Towards a Better Model for the Microbe Membrane

by John Casey for CBIOMES

CBIOMES Postdoctoral Fellow John Casey, has been working closely with MIT Group PI Mick Follows to combine quantitative proteomics, flux balance analysis of genome-scale metabolic models (GEMs), and molecular modeling in an attempt to estimate the parameters of a kinetic model based on transport fluxes, transporter abundances and structures, molecular diffusivity, and microscale fluid dynamics.

Among the many adaptations microbes leverage to compete in environments with persistent nutrient limitation is the regulation of membrane transporters. By manipulating the abundance of a particular transporter, microbes affect control over both the capacitance and the maximum flux of a particular nutrient.

This important capability has not yet been incorporated into, e.g., trait-based modeling approaches, largely due to the lack of known kinetic parameters specific to each substrate, and specific to each organism.

Building on ideas from Armstrong (2008), I have been working closely with Mick Follows to combine quantitative proteomics, flux balance analysis of genome-scale metabolic models (GEMs), and molecular modeling in an attempt to estimate the parameters of a kinetic model based on transport fluxes, transporter abundances and structures, molecular diffusivity, and microscale fluid dynamics.

So far I have validated this approach using the extensive and detailed measurements available for the model organism Escherichia coli K12 and extended the technique to the marine cyanobacterium, Prochlorococcus, for which fewer quantitative data are available.

The figure below shows the modeled kinetics of phosphate uptake by Prochlorococcus SS120 and reveals close agreement between measured transporter abundance and the predicted optimum.

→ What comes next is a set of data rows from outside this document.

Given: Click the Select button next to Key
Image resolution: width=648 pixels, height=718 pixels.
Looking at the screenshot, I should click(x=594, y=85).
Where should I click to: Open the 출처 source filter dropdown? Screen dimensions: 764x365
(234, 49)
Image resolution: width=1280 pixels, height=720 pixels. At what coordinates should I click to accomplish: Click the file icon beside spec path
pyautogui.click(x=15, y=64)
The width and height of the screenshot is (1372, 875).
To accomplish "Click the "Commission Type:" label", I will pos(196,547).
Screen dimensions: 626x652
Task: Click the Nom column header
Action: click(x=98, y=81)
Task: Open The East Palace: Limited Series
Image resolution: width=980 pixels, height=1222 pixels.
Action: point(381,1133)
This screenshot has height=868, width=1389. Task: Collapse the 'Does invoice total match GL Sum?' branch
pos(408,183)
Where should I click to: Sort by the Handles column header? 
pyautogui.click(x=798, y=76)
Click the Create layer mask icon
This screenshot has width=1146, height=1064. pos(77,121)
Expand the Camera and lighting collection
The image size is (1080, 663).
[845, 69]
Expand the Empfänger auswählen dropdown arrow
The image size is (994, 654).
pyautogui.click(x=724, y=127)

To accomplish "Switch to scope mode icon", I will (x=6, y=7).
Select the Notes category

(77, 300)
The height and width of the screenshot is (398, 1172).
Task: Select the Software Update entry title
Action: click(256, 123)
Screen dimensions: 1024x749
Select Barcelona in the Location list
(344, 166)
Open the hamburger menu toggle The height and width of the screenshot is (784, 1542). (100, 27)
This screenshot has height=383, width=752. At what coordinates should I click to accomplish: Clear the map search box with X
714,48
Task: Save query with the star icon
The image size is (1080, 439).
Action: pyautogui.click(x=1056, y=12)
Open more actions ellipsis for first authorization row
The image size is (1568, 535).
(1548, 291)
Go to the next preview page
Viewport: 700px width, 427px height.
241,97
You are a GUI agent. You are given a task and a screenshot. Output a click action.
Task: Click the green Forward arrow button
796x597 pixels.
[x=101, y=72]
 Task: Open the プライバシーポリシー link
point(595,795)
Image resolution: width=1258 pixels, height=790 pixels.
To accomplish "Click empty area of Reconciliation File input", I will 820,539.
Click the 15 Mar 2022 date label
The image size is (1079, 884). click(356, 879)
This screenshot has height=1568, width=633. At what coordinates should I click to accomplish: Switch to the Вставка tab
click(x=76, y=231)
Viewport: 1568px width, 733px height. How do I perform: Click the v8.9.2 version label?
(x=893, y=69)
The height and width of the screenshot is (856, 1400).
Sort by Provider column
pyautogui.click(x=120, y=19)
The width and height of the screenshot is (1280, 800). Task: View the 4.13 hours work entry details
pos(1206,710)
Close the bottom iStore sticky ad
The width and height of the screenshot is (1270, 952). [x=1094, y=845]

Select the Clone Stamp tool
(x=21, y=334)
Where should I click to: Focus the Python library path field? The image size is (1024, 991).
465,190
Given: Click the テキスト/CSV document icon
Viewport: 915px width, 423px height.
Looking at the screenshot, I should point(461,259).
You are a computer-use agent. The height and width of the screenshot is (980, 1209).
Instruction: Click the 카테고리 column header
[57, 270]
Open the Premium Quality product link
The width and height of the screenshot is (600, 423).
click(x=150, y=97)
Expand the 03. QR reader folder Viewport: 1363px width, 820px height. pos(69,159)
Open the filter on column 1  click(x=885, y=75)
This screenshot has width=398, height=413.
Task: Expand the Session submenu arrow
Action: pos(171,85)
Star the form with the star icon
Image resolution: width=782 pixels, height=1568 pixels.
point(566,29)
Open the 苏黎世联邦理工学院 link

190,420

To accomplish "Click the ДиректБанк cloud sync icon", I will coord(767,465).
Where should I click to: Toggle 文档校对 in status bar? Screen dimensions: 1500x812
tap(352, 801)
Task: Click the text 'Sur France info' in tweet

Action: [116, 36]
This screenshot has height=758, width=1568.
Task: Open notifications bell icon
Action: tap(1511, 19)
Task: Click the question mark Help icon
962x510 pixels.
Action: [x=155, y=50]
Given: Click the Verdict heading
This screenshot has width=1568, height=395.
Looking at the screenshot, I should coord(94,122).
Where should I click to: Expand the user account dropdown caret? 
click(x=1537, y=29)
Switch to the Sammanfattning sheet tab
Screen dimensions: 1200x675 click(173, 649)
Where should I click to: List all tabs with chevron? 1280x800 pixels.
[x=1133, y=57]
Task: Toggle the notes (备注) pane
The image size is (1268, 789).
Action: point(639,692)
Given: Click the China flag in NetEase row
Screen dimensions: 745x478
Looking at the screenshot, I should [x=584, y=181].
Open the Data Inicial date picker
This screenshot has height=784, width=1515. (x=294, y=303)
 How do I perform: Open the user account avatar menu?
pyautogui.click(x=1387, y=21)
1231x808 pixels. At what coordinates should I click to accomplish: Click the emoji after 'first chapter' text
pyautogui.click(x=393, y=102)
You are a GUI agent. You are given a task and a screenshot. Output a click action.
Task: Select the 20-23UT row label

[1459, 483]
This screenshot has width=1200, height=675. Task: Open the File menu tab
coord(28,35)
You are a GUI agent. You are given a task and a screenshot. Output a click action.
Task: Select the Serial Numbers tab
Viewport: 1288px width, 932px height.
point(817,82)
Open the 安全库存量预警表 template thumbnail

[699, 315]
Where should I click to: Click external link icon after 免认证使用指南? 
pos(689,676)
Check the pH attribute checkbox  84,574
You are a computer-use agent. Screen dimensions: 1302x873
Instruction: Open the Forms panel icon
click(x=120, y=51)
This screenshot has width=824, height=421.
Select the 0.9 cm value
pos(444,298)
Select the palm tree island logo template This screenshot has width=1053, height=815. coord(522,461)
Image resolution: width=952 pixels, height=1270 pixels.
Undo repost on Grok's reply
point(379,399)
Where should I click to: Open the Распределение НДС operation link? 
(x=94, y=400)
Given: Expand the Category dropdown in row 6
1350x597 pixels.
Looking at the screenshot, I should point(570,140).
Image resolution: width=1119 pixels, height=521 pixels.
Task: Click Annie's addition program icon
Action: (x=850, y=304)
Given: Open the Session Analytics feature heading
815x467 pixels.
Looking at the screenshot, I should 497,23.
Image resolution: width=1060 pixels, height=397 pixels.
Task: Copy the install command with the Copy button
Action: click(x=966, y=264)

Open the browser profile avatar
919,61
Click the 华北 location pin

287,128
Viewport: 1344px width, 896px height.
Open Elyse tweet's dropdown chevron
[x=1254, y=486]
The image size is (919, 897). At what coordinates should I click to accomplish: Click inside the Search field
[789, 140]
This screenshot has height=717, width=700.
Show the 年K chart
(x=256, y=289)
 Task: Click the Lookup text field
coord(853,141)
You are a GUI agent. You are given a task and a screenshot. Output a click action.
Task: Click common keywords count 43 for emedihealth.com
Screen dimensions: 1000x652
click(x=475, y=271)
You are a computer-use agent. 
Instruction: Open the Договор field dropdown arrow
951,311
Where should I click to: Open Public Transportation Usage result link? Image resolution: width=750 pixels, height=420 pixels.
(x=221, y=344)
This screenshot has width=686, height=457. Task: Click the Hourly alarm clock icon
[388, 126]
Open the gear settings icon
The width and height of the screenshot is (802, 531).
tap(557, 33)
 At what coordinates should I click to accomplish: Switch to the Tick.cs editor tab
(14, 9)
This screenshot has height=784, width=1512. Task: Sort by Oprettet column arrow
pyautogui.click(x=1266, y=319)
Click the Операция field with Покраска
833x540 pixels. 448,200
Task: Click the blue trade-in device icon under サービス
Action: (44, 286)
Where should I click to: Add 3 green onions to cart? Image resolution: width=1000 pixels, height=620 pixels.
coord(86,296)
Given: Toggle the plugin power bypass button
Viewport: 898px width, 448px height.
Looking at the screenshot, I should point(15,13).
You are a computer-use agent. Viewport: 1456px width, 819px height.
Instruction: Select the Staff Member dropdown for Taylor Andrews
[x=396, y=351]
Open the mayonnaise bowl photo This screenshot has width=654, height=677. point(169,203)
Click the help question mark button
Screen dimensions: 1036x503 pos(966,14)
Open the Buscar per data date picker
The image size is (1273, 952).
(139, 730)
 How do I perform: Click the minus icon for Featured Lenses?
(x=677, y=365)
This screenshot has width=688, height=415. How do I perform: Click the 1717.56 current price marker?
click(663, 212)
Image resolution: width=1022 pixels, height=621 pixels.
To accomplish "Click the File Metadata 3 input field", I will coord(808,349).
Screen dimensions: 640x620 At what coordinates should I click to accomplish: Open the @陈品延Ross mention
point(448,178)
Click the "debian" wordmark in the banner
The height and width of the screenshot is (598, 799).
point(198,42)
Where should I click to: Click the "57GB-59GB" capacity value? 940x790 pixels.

Modeled phosphate uptake kinetics for Prochlorococcus SS120, including the model parameters corresponding to the half-saturation concentration (Km, black line) and maximum flux (Vmax, red line). The contour shows the continuum from diffusion limitation at low concentrations, where uptake is effectively independent of transporter abundance, toward transporter limitation at higher concentrations, where uptake is limited by the abundance of unoccupied transporters. Optimal transporter abundances are expected to follow the Vmax contour, so as to maintain the maximum growth rate. The abundance of the phosphate transporter PstB (Dominguez-Martín et al., 2017) is indicated (blue star) and closely matches this optimal abundance. Predicted Km values also fell within the range of observations (grey shaded region; Lomas et al., 2014).

Looking ahead, I am eager to integrate his model into simulations of the growth and metabolism of other Prochlorococcus strains, taking into consideration the many associated adaptations in cellular physiology to growth in the diverse nutrient and light environments where Prochlorococcus thrives.